〔 モデルニテーパリ・近代の誕生 オルセー美術館展〕96.3.16


  名品ぞろいで19世紀初頭から20世紀初めまでのフランス絵画の変遷を総覧することができる。しかし、やはり作品の数がものたりない。海外にもって来たのだからしかたがないかもしれないが。

@「自然の呼び声」

 19世紀中頃から印象派に至る時期の作品が展示されている。

 ドービニーの「収穫」やルソーの「フォンテンブローの森の道、嵐の効果」。そしてシャントルィユの「雨と太陽」やブーダンの「カマレの港」などの作品はとても興味深い。

 総じて田園風景を描いており、特に雲の微細な変化に注目し、さまざまな光の織りなす影の効果に注目している所など、18世紀イギリスのターナー等に代表される傾向と同じである。

 モネの「オンフルールの雪の道と二輪馬車」の絵は、白と黒とのモノトーンの世界で、まるで東北地方の風景を思わせるもの。

 また初期印象派の作品は、上記の自然主義的な傾向を元にして、そこから出てきたものであることがよくわかる。

B「近代都市」

 19世紀末の都市生活を描いた作品を集めたコーナー。

 カイユボットの「雪を被った屋根」は、レンガの煙突のオレンジ色を浮だたせる、白一色のモノトーンの世界であり、色彩がとても美しい。

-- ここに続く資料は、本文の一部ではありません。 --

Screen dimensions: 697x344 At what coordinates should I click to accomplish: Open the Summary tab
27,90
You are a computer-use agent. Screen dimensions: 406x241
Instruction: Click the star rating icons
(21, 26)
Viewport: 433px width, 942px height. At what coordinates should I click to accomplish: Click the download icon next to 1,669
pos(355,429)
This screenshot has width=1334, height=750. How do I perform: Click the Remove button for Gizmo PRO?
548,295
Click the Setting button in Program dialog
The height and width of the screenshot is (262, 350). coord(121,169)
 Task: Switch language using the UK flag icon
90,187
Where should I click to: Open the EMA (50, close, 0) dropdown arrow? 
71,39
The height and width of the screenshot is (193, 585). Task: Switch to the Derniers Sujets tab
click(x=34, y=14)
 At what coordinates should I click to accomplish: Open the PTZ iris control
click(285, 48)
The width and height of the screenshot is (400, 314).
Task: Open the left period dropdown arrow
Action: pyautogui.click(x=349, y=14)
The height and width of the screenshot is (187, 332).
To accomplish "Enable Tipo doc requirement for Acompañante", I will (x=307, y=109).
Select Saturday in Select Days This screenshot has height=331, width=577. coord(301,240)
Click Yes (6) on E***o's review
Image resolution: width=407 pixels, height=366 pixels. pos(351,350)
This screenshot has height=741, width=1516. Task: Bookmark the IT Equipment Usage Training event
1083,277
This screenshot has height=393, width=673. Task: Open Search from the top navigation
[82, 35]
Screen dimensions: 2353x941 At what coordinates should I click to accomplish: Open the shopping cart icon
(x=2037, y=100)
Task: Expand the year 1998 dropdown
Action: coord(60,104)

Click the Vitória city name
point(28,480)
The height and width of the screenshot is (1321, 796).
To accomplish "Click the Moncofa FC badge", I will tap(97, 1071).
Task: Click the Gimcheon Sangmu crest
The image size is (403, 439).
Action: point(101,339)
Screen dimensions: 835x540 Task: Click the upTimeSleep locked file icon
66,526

 マネの「バルコニー」は、彼及び彼の時代のフランス知識人の東洋趣味を物語っていて興味深い。中央の人々の能面のようは表情や陰影の少ない面塗り的な色彩は、明らかに日本画ー浮世絵の影響を受けている。そして人物の手にある扇子や菊の鉢。しかもその鉢は中国製の青花である。そしてチンが飼われているのも興味深い。

E「セザンヌからナビ派へ」

 19世紀末から20世紀初頭の絵画を展示したもの。

 ゴッホの「アルルの女」やセリュジエの「棚」、そしてベルナールの「海沿いの村の穫り入れ」などの作品は、これまでのものと表現が一変。強烈な原色の世界となり、まるで色紙を型紙で切り取ってきたかのような表現である。

 また、ラコンブの「紫の波」やクロスの「金色の島々」、そしてシニャックの「井戸端の女たち」などの作品は、19世紀末の幻想的な表現の世界を代表している。そしてこのあとの20世紀初頭の作品群は、構成が類型化してしまい、絵にエネルギーがなくなってしまう。

 その中で興味深かった作品は、ヴァロットンの「月の光」。この表現はほとんど日本画の世界といってよく、ラコストの「闇の手」の夜の表現もまた、ほとんど浮世絵の夜の表現そのままと言って良い。

 19世紀から20世紀にいたるフランス絵画の様々な模索が、つまる所は日本画の世界に同一化してしまった所が、とてもおもしろい。